BEGIN INPUT RECORDS

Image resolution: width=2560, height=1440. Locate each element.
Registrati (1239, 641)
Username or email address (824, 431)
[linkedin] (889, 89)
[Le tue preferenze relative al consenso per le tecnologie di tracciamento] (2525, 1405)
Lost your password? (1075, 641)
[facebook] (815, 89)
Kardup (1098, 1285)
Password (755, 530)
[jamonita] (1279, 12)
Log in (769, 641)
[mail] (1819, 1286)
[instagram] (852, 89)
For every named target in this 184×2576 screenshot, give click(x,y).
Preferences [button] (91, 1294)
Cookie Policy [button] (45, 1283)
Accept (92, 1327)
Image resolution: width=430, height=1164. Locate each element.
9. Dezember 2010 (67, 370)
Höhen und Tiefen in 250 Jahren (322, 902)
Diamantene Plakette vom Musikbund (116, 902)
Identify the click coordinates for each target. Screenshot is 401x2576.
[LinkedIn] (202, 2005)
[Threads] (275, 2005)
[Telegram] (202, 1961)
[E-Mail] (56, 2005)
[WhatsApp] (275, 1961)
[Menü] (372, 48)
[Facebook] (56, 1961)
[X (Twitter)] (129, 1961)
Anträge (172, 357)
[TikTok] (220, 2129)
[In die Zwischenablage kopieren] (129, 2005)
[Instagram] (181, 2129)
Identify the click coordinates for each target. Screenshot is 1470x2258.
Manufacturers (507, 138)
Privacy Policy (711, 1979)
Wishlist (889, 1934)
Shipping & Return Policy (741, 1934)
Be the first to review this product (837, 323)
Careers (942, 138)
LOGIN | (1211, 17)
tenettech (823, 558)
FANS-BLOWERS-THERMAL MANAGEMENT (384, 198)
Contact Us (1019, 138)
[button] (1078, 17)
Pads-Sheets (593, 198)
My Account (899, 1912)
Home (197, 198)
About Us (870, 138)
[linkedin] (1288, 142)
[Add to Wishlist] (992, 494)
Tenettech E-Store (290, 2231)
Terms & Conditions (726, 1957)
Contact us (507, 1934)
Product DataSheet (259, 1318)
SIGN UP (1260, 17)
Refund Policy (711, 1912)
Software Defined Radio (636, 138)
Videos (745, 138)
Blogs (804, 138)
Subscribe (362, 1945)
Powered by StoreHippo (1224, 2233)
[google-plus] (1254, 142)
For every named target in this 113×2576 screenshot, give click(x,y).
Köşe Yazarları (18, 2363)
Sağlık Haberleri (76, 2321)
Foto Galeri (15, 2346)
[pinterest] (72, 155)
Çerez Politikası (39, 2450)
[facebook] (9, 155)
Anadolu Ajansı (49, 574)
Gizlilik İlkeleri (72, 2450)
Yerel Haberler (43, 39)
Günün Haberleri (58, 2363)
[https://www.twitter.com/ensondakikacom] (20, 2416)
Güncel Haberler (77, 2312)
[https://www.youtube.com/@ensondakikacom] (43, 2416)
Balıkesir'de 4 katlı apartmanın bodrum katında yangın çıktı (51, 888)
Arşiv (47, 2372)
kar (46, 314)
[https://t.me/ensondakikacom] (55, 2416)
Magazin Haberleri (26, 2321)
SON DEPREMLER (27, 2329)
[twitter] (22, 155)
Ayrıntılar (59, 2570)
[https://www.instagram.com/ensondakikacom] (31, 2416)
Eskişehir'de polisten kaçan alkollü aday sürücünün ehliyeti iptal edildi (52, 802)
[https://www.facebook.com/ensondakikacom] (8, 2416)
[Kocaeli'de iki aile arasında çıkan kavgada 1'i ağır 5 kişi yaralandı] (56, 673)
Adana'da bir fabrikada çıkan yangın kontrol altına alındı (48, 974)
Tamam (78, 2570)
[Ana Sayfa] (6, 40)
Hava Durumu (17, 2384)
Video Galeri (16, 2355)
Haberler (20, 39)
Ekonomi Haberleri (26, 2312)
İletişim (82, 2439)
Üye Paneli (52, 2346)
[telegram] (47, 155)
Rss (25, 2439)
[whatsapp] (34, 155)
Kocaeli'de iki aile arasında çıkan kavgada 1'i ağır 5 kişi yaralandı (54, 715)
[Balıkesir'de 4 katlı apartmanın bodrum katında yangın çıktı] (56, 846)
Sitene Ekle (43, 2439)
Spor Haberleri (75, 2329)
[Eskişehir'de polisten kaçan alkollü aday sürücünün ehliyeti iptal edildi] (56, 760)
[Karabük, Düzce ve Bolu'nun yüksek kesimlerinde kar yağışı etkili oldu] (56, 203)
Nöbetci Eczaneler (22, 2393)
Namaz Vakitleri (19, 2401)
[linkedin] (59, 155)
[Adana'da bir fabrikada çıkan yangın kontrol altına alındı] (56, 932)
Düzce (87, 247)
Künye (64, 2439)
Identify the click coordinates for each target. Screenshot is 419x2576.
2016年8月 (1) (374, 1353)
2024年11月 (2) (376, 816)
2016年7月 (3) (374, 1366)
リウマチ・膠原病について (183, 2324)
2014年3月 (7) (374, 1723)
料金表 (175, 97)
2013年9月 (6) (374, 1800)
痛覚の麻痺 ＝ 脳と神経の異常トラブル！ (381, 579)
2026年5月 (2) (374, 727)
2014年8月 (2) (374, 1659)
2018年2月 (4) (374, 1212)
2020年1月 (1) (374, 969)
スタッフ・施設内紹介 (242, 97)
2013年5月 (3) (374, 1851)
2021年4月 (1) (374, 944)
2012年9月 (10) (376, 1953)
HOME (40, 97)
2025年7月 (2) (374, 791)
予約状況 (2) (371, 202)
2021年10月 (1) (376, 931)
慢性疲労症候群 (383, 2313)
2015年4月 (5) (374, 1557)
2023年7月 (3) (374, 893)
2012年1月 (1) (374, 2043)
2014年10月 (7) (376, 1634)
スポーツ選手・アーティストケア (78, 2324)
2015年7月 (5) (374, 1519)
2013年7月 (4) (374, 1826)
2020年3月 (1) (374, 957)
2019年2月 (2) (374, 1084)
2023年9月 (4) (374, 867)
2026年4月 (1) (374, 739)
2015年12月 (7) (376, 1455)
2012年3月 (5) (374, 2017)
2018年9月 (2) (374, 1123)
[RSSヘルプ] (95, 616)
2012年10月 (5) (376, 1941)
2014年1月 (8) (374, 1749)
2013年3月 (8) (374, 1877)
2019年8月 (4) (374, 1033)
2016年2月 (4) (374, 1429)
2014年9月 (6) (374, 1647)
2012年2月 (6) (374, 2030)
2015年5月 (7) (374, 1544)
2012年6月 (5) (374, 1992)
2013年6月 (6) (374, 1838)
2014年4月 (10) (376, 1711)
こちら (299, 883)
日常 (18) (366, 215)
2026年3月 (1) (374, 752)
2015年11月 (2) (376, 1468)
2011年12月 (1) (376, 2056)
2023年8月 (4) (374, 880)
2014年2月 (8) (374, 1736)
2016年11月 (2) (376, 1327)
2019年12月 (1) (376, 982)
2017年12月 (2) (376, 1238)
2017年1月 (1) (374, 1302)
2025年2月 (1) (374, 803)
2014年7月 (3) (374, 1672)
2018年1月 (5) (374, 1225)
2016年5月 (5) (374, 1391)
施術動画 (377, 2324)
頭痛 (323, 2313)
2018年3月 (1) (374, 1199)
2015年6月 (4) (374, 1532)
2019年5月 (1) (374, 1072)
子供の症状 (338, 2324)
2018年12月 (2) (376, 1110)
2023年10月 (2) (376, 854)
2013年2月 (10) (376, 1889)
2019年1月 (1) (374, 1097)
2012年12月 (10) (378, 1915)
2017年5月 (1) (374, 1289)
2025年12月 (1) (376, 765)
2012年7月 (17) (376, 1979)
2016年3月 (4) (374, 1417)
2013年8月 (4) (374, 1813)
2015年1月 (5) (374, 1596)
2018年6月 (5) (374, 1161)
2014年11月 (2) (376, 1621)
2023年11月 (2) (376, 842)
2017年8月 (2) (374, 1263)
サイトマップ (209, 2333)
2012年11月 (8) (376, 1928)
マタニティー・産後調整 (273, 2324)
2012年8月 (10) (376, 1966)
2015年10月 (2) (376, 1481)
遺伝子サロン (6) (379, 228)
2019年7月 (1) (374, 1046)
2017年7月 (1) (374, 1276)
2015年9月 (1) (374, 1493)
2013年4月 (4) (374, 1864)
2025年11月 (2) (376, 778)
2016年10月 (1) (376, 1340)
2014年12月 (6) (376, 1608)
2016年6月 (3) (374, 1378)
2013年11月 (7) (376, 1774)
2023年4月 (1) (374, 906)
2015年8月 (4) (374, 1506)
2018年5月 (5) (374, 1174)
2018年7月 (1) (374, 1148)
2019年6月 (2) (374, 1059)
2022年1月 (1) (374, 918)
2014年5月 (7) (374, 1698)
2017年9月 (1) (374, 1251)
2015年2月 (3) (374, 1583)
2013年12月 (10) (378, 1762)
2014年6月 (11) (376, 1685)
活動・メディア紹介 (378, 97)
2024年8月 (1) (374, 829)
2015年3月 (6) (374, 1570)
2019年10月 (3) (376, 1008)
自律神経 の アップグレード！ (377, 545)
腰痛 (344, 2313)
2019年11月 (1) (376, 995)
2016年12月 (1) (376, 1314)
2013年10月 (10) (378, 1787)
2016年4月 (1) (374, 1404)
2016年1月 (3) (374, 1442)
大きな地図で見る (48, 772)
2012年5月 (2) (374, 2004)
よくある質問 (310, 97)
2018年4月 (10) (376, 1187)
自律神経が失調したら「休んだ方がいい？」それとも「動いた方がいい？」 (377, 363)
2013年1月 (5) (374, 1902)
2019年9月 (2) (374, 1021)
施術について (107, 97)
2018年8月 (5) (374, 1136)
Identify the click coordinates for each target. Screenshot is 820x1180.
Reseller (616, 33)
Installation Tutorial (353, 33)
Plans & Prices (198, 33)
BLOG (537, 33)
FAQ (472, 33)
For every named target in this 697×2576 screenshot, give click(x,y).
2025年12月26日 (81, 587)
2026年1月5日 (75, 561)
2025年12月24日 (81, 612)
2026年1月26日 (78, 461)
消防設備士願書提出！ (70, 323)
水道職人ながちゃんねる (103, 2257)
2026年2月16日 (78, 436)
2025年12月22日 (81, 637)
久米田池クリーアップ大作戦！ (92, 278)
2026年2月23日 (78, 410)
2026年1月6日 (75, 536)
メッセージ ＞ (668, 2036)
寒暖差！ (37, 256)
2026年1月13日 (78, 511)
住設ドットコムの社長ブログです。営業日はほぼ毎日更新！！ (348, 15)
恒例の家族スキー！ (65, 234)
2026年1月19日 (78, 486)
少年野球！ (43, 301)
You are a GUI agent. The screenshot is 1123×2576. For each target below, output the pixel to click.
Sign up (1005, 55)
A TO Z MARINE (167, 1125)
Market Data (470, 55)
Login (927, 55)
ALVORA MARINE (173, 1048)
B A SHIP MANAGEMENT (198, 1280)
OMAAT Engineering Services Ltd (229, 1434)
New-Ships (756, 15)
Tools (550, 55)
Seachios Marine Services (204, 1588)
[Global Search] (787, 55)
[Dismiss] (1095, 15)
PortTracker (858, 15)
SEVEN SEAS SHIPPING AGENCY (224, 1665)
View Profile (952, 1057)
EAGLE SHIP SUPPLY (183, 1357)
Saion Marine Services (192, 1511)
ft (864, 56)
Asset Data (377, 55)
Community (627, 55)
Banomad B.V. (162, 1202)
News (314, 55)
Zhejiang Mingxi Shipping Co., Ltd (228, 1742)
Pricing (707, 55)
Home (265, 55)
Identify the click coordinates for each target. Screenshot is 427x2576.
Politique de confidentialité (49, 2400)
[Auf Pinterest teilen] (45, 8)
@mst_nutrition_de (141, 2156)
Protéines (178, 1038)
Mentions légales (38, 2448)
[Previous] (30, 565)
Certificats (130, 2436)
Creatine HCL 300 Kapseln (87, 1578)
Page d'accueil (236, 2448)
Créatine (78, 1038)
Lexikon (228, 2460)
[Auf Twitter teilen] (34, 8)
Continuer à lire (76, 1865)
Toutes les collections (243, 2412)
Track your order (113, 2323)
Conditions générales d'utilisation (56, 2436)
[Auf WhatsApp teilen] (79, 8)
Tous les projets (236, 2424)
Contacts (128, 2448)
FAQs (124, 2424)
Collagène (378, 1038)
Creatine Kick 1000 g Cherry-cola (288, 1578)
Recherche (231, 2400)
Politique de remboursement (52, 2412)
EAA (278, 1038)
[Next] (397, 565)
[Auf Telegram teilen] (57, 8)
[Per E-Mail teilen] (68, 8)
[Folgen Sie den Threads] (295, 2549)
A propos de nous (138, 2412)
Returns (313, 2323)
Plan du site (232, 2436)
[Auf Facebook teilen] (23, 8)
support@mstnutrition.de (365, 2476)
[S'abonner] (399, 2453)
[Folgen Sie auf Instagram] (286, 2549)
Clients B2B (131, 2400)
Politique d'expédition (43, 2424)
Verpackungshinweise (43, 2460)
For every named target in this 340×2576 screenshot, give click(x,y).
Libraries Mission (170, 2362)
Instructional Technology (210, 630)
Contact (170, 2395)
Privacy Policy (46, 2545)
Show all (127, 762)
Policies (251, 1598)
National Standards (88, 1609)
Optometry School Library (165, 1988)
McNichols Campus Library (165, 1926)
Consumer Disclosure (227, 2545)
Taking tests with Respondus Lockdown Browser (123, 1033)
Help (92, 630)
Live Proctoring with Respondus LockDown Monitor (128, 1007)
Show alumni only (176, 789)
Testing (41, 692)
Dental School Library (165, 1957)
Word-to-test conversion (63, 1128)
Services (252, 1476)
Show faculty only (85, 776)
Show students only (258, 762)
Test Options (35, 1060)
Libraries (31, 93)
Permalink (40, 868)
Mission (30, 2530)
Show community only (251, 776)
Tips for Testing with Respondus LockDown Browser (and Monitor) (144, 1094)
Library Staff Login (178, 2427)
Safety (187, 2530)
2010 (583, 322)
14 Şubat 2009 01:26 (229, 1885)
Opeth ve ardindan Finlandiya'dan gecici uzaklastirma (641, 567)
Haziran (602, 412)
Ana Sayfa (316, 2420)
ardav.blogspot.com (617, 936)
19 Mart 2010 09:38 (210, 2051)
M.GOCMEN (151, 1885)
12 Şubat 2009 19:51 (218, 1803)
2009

END INPUT RECORDS

Pull out every line of the records that contains the string "https", and list those lines.

[https://www.twitter.com/ensondakikacom] (20, 2416)
[https://www.youtube.com/@ensondakikacom] (43, 2416)
[https://t.me/ensondakikacom] (55, 2416)
[https://www.instagram.com/ensondakikacom] (31, 2416)
[https://www.facebook.com/ensondakikacom] (8, 2416)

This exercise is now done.